Yes, you're reading it right: even in 2021, PHP gets the job done in a fast way, prototyping is easy and the deployment is even easier. Just buy a hosting plan and you're done.
You can use zero package management or you can adopt Composer to get things modern.
The Frontend? Just drop some HTML/PHP files with Bootstrap or TailwindCSS and you're good to go
Flask
Vanilla JavaScript
jinja2 templates
SQLite
A cheap VPS or PaaS - Linode, DigitalOcean, Heroku
For other people it'd be more likely LAMP stack, others still .NET.
The fastest thing is what you are familiar with not what is trendy or new.
I'd also probably use managed services for DB etc versus running my own for a small prototype just because most of the time you can fit in the free tier and not worry about managing db's etc at first.
Firebase would also be worth a good look for quick prototypes but I wouldn't stay there long term most likely.
I would advise using something like Symfony to add a bit more structure like routing etc.
Need more magic ? Go with a tested framework like Laravel etc. If PHP is not your thing, you can use Python/Node whatever you are comfortable with but some of those languages have different server setup that is sometimes not as easy as LEMP/LAMP. And no, we don't want to introduce things like docker etc.
Right now I'm working on a microservice for SaaS, to isolate the core of the SaaS from the public website. The microservice renders the website and takes care of auth & payments.
Add a gateway in front of a lambda which hits a database.
V1 was a static site, landing pages to see if there was any traffic / interest.

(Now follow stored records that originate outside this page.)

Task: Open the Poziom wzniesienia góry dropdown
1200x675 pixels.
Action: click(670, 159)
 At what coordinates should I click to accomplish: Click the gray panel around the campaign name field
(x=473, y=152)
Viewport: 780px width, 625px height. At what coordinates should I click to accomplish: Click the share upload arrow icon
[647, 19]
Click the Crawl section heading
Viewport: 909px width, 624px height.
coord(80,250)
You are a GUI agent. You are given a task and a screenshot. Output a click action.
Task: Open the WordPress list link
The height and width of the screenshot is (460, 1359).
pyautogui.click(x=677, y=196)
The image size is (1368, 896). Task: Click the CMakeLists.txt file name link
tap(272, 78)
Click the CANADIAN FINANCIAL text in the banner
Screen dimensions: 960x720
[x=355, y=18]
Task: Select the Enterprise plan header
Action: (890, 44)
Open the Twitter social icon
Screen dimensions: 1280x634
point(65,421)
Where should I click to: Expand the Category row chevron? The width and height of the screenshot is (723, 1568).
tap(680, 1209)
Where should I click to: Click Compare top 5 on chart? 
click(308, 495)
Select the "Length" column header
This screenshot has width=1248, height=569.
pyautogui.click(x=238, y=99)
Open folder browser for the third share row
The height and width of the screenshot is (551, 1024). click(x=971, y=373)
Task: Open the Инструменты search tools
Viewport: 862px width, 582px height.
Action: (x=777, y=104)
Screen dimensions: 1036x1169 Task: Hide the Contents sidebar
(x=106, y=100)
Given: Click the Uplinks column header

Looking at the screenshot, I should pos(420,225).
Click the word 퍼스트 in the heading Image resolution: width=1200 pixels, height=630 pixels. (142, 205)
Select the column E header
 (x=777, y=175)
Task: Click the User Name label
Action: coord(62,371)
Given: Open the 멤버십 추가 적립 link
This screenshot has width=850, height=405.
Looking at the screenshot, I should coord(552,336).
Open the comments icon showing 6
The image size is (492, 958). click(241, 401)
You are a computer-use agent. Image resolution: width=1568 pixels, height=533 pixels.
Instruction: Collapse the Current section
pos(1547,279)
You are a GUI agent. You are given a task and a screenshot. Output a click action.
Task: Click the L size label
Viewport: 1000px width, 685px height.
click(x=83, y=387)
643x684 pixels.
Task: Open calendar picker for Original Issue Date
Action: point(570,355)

Jekyll. Deployed to S3, with route53.
V2 used two lambda functions (aws, python backed by an RDS instance. SES to send an email.) to add the most basic function to the static site, to test if people who wanted that content also wanted to take said action.
V3 I intend to build it into a full app. Probably in rails.
v2 has been running now for 2 years without maintenance, building a user base for v3.
I know C# and PHP, for me if speed matters then I go for C# just because I use it more on a daily basis.
Even though I know PHP would likely be quicker if I used both equally on a daily basis.
No stack, no packages, no installation, no deployment! Instant gratification! But also, no security, no scalability, no complexity, no fancy U/I. We're taking about a conceptual prototype, not something that could easily transition into a real product.
For me, react for the front end, communicate with a python FastAPI back end, use SqlAlchemy for an ORM to connect to a PostgreSQL db (which I already have setup for my side projects).